Despite the need for these recordings, insurance companies have long hid behind a legalese known as the “work-product doctrine” to refuse to give injured persons’ attorneys these recordings. This rule protects, among other things, recordings between an attorney (or the attorney’s representative) and his/her client made to facilitate legal services to the client. Despite the fact recordings given to an insurance agent are not given to attorneys, Nebraska’s Supreme Court held in 1973 (based on older discovery rules) that the statements made to insurance agents were statements made to agents of an attorney and protected such statements in the case of Brakhage v. Graff.
Of course, many state and federal courts, and even one judge in the 1973 case, disagree with this line of thought and have held that statements made by the other party to an insurance agent are not protected because they are not acting at the direction of an attorney and, thus, are not “agents” of an attorney.
Recently, following a Motion to Compel drafted by myself, Drake Shunneson, and attorney Jeremy Jorgenson, the Nebraska District Court judge Timothy P. Burns issued an Order today wherein he blasted the reasoning of the 1973 Nebraska Supreme Court opinion as against “modern jurisprudence,” and, citing case law, argued that “[a] substantial and growing minority of state courts [and federal courts]…have concluded that statements made to an insurer by the insured are generally not protected by the attorney-client privilege” and that the recordings are “a routine part of an insurance investigation, and express a grave concern about the advisability of making such statements immune from discovery as a matter of policy, for fear of…creating a new privilege (insured-insurer).”
The judge agreed with our opinion that “a verbatim witness statement, even one solicited by counsel, is per se necessary to the full and efficient development of a case.” The judge even went a step further and indicated that the entire “investigative file” should be “subject to discovery without regard to any work product restrictions.” (The order is available in the District Court of Nebraska, Douglas County Case No.
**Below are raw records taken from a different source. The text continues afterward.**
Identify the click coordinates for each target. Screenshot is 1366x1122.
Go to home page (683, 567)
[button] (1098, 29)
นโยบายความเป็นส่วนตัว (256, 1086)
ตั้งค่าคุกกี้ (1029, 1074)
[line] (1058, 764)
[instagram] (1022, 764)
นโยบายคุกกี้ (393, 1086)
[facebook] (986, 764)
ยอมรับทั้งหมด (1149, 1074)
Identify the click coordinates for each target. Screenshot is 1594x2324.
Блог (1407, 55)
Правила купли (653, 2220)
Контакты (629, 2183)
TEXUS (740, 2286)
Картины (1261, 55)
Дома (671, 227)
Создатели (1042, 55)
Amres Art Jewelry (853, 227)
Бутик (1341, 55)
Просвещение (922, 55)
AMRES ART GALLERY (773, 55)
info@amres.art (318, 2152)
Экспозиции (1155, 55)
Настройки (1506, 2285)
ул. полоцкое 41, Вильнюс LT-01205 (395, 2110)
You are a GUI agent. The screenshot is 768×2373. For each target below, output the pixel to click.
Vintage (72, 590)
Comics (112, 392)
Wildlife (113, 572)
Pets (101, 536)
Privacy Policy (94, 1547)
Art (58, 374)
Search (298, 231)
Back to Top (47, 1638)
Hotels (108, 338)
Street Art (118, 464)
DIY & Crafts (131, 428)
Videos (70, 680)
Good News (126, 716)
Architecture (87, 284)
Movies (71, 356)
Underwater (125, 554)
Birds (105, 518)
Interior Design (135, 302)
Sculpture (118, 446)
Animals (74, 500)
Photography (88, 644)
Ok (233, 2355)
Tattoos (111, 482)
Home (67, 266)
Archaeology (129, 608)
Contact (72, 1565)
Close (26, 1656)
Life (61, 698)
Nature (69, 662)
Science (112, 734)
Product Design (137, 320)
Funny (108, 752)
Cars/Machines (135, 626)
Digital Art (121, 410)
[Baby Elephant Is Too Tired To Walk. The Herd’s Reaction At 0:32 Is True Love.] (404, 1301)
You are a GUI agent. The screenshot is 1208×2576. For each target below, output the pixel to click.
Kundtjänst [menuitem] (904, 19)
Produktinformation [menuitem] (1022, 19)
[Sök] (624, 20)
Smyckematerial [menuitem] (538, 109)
CI 11-4177. the case law cited is the Alaska opinion of Langdon v. Champion and 55 ALR 4th, and the Federal Case of Dobbs v. Lamonts Apparel).
This opinion by the Nebraska District Court judge could be the beginning of a major turning point in the fight against the insurance companies for injured victims everywhere. Even though the judge found our arguments “to be persuasive, even more so as to recorded statements, and believe [they] accurately reflect the purposes of the Nebraska Rules of Discovery” he was forced to rule against us on the basis that there was a Supreme Court decision to the contrary.
However, the order clearly indicates that the Nebraska District Court judge strongly disagrees with the unfairness of the current system, the logic that an insurance agent is an “agent” of an attorney before there is any attorney, and clearly believes the current interpretation of the rule is against the purpose of the Nebraska Rules of Discovery. Accordingly, Jeremy Jorgenson and I intend to appeal the decision to the Appellate Court in the hope that they too agree with Judge Burns and ourselves and hold that this 1973 rule is against modern jurisprudence. If we are successful, it will be a small victory in the constant battle to level the playing field against big companies for injured persons throughout the state and, if we’re lucky, throughout the nation.